Physicist, born on 7 June 1877 at Widnes, Lancs. Educated at the Liverpool Mechanics' Institution and University College, Liverpool, he obtained a first class BSc in Maths and Physics in 1899 and won a scholarship to work under J.J. Thompson at the Cavendish Laboratory, Cambridge. In 1902 at Thompson's suggestion, he began studying some of the properties and effects of X-rays and was awarded a research BA in 1903. In 1909 he was appointed Wheatstone Professor of Physics at King's College, London and was elected fellow of the Royal Society in 1912. In 1913 he became Professor of Natural Philosophy at Edinburgh, where he helped to establish the honours school of Physics. In 1917 his work on X-ray scattering was recognised by the award of the Nobel Prize for Physics and the Hughes Medal of the Royal Society. A lunar crater was named Barkla in his honour. In 1918 he turned down an opportunity to return to Cambridge.

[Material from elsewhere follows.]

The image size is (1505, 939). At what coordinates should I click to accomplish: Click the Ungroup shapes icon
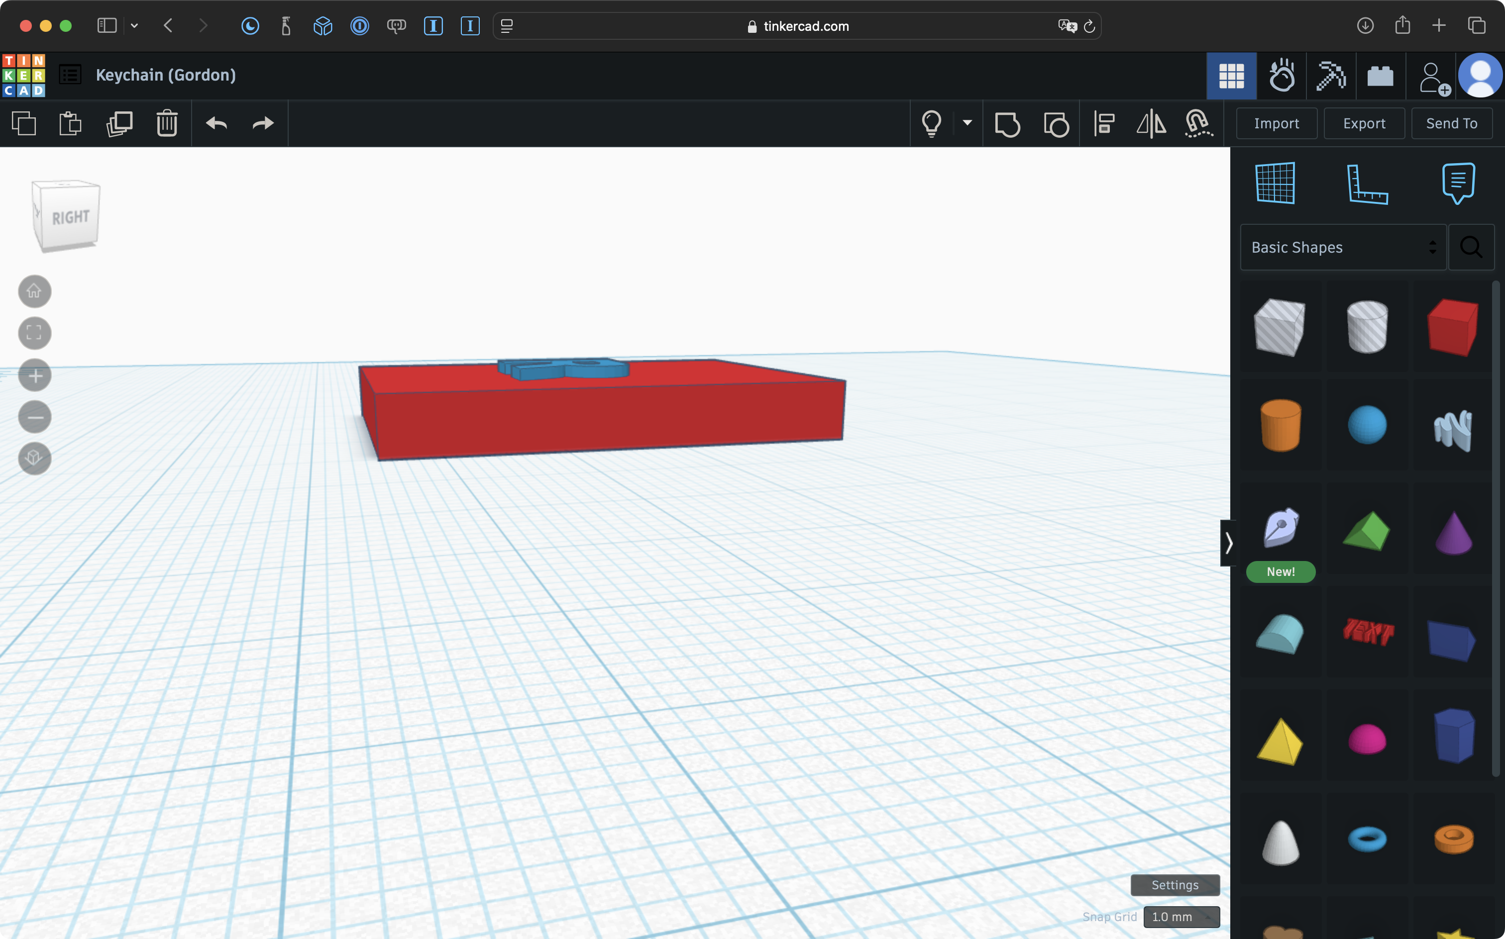pos(1056,124)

He regarded scientific investigation as a part of the quest for God, the Creator. In later life he was prepared to take mental jumps by which others in the field thought he risked going off track. An example of this is his statement that It is to the apparent violations of known laws, and not to further confirmation under very precise and specialised conditions that we must look for an advance in knowledge. This idea was not well received at the time, but new experiences and new insights do cause established ideas to be revised.
In Edinburgh he and his family were members at Nicolson Square, where he served as society steward, poor steward and trustee 1921-1944, and exercised his musical interests and talents: he had a rich bass voice. His son Michael, a surgeon in the RAF, was killed in North Africa in 1943. He himself died in Edinburgh on 23 October 1944.